Dr. Kenneth Miller, when talking about evolution and the book of Genesis, has said that if God chose to reveal himself to a tribe in the desert 6,000 years ago, he wouldn't have started out by trying to explain DNA and RNA to them. Instead, he would have said that he made man from dust, (true enough) and leave it at that.
We may now have a similar scientification of the Kryp and Tonn legend. Supermanica says:
"A man who according to a Kryptonian legend became the father of the entire Kryptonian race when he became stranded on Krypton where he encoutered a woman named Tonn who had also become stranded on the planet. (S No. 238/2, Jun 1971: "A Name is Born")."

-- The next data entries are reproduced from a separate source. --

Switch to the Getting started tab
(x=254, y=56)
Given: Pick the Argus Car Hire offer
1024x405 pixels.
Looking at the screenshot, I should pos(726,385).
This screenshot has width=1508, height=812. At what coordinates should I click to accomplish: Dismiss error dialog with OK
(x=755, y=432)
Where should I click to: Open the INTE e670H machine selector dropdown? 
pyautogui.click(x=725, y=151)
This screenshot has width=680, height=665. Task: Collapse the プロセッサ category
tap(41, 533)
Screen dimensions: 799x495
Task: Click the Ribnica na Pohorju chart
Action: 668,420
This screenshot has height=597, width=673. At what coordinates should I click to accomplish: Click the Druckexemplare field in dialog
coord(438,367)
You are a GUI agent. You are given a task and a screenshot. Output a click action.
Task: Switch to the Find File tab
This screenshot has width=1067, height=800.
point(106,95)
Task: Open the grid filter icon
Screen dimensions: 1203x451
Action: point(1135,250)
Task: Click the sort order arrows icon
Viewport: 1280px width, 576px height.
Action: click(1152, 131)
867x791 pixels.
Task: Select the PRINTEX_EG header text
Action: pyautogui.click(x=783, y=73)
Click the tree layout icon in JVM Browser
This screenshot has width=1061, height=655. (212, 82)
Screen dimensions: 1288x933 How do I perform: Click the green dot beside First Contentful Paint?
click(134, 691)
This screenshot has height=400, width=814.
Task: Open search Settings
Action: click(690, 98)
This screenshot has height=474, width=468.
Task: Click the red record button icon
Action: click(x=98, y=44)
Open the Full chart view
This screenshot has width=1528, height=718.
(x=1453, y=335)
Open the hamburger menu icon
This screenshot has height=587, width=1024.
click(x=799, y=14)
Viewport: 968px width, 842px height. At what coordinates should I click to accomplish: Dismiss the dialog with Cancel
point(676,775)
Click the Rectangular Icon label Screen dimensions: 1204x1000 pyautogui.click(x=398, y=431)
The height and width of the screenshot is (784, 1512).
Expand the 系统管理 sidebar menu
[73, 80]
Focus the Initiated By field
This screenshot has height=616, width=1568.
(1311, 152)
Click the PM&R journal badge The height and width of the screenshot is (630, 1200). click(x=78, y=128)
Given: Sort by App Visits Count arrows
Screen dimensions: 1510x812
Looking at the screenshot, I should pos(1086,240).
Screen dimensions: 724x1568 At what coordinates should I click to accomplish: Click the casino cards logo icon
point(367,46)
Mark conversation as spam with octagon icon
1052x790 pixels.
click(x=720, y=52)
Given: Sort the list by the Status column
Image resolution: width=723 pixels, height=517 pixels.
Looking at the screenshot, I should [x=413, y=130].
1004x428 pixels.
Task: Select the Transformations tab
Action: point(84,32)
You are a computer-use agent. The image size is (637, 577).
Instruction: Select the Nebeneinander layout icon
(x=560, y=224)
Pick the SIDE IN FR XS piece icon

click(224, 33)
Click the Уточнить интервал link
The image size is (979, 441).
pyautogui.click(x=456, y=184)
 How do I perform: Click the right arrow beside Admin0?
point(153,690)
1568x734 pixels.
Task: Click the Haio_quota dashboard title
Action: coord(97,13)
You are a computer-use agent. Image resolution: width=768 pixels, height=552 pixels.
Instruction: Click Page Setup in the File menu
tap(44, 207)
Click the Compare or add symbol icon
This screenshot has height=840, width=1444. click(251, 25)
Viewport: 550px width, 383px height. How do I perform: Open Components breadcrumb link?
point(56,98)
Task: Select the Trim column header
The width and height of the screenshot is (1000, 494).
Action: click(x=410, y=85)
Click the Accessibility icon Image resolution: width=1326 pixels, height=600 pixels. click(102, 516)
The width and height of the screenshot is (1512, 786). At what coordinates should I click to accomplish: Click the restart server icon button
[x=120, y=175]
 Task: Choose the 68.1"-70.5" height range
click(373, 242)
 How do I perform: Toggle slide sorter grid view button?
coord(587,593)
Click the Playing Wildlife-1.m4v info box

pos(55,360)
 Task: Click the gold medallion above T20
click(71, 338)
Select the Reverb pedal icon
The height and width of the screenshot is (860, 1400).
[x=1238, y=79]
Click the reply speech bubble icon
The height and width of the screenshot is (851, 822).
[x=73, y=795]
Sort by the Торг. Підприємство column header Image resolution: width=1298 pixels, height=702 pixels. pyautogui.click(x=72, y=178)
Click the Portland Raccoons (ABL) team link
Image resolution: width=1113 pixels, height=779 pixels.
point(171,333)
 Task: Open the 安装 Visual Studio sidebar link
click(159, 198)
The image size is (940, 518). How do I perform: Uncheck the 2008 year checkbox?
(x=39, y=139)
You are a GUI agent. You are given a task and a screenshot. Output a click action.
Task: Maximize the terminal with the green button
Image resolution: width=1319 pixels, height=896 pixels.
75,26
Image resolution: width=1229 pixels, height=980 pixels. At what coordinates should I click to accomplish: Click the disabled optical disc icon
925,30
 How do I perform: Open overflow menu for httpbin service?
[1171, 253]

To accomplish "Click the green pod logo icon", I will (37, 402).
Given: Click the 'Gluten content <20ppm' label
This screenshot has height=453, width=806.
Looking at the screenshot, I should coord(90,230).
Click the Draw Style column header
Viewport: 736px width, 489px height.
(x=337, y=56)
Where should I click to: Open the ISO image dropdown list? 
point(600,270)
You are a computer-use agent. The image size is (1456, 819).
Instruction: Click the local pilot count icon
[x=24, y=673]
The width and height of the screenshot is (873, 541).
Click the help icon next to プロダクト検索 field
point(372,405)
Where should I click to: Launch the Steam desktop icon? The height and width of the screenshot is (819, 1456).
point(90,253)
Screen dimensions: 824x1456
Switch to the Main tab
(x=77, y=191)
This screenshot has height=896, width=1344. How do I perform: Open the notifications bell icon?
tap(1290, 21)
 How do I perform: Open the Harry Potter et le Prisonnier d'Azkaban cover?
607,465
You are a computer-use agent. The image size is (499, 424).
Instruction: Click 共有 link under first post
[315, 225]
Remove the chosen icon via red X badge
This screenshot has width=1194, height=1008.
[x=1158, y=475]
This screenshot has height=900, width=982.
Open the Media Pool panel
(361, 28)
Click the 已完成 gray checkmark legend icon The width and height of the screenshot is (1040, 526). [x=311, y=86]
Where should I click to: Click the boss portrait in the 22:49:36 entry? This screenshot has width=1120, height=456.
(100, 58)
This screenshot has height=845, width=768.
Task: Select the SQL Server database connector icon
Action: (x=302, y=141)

A new discovery may prove that life on Krypton
could theoretically (Krypton is theoretical anyway) have originated somewhere else, and the "great human diaspora" is not that big of a stretch.
Dr Godfrey Louis has analyzed biological cells that fell over southern India in 2001 as part of a "mysterious red rain," and found that the cells do not contain DNA. Dr. Louis believes them to be extraterrestrial, as they are able to replicate at 300C and could have survived the extreme temperatures found in space. Instead of "great human diaspora," the theory in Superman comics that all human life generated from one source, this theory in modern science is called "Panspermia."